I'm new to julia and have a problem. I have an array, y.
y = rand (5, 10)
y [1. 1] = 0
Running this gives me an error
for j=1:d
x_filt [j, 1] = y [j, findfirst (y [j, :])]
end
ERROR: syntax: missing separator in array expression
But this doesn't
for j=1:d # fix to 1st obs if 1st tick is missing
temp = findfirst (y [j, :])
x_filt [j, 1] = y [j, temp];
end
Can someone explain how to make the first version work? Or at least explain why it doesn't?
Thanks!
First, I guess you meant y[1, 1] = 0? I get an error if I use y [1. 1] = 0.

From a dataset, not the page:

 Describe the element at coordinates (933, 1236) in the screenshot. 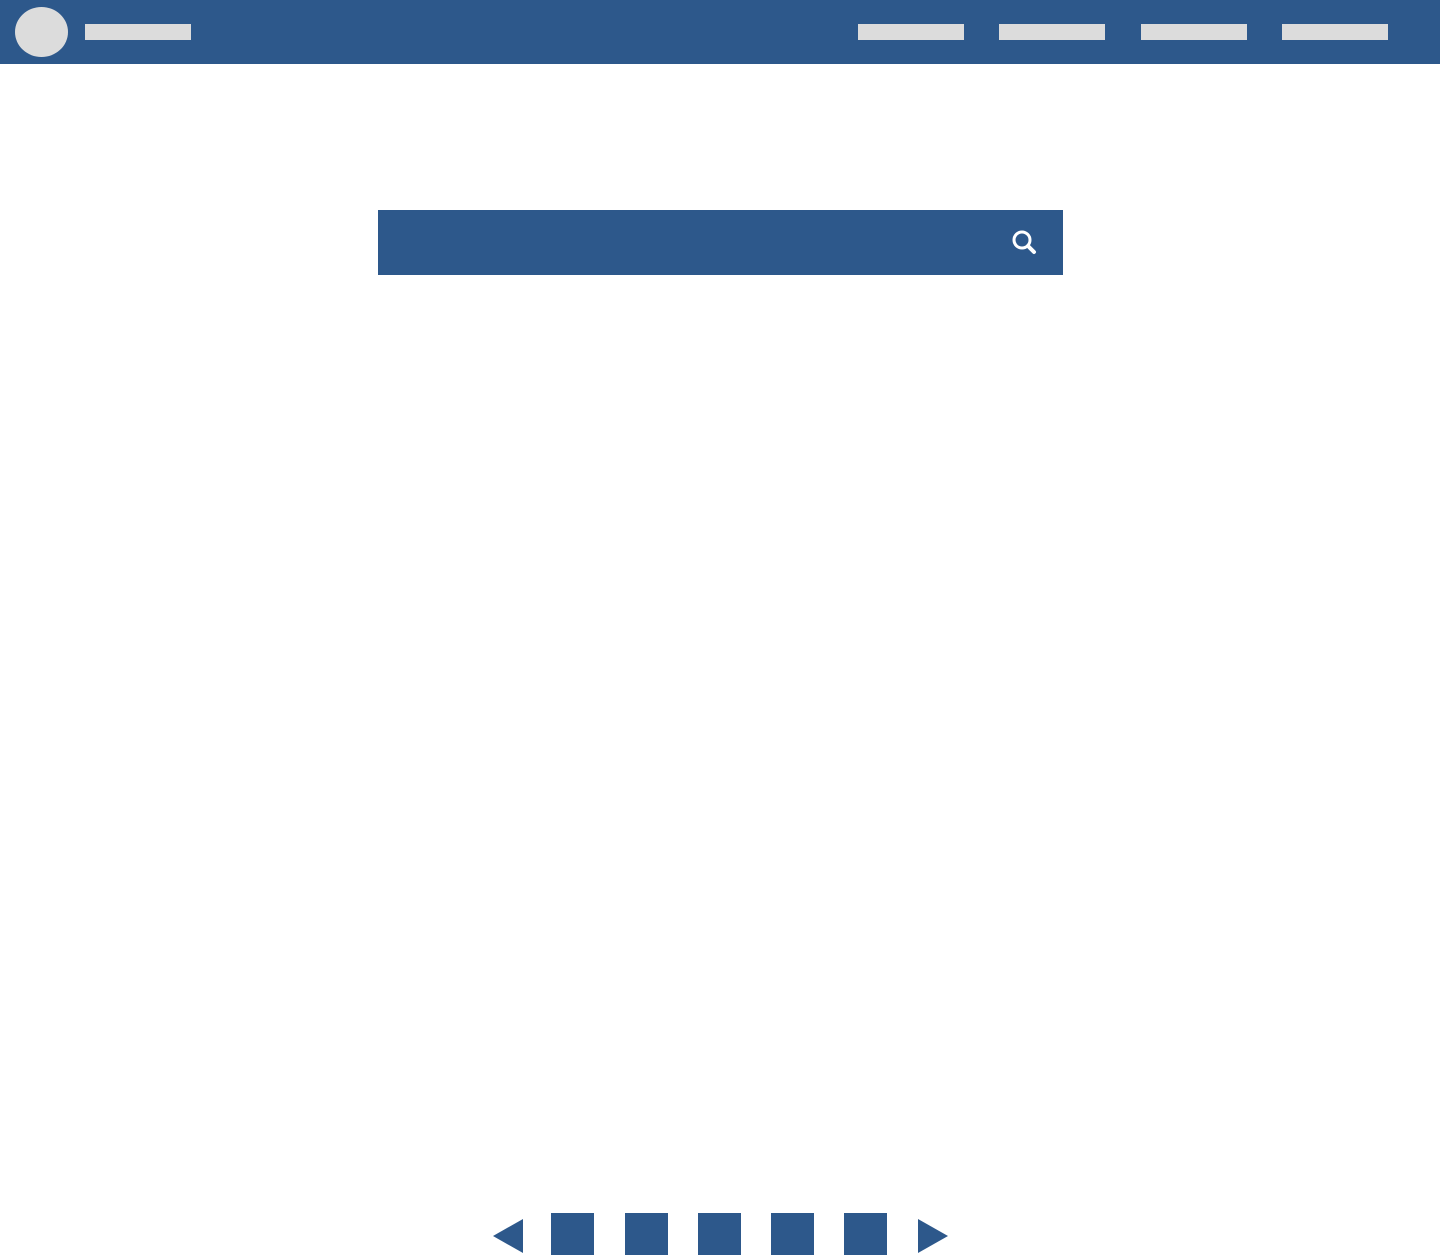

Julia has space sensitive syntax in some contexts, notable inside brackets [].
Some examples:
julia> max(1, 2)
2
julia> max (1, 2)
2
julia> [max(1, 2)]
1-element Array{Int64,1}:
2
julia> [max (1, 2)]
1x2 Array{Any,2}:
max (1,2)
julia> [1 + 2]
1-element Array{Int64,1}:
3
julia> [1 +2]
1x2 Array{Int64,2}:
1 2
In your first example, the call to findfirst in
x_filt [j, 1] = y [j, findfirst (y [j, :])]
is interpreted as two space-separated items, findfirst and (y [j, :])]. Julia then complains that they are separated by a space and not a comma.

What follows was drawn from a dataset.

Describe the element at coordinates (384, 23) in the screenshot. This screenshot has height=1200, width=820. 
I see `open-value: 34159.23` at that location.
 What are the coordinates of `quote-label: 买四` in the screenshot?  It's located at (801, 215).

In your second example, you were able to circumvent this since the call to findfirst in
temp = findfirst (y [j, :])
is no longer in a space sensitive context.
I would recommend that when writing Julia code, you should never put a space between the function name and parenthesis ( in a function call or the variable and bracket [ in indexing, because the code will be treated differently in space sensitive contexts. E.g., your first example without the extra spaces
for j=1:d
x_filt[j, 1] = y[j, findfirst(y[j, :])]
end
works fine (provided that you define d and x_filt appropriately first).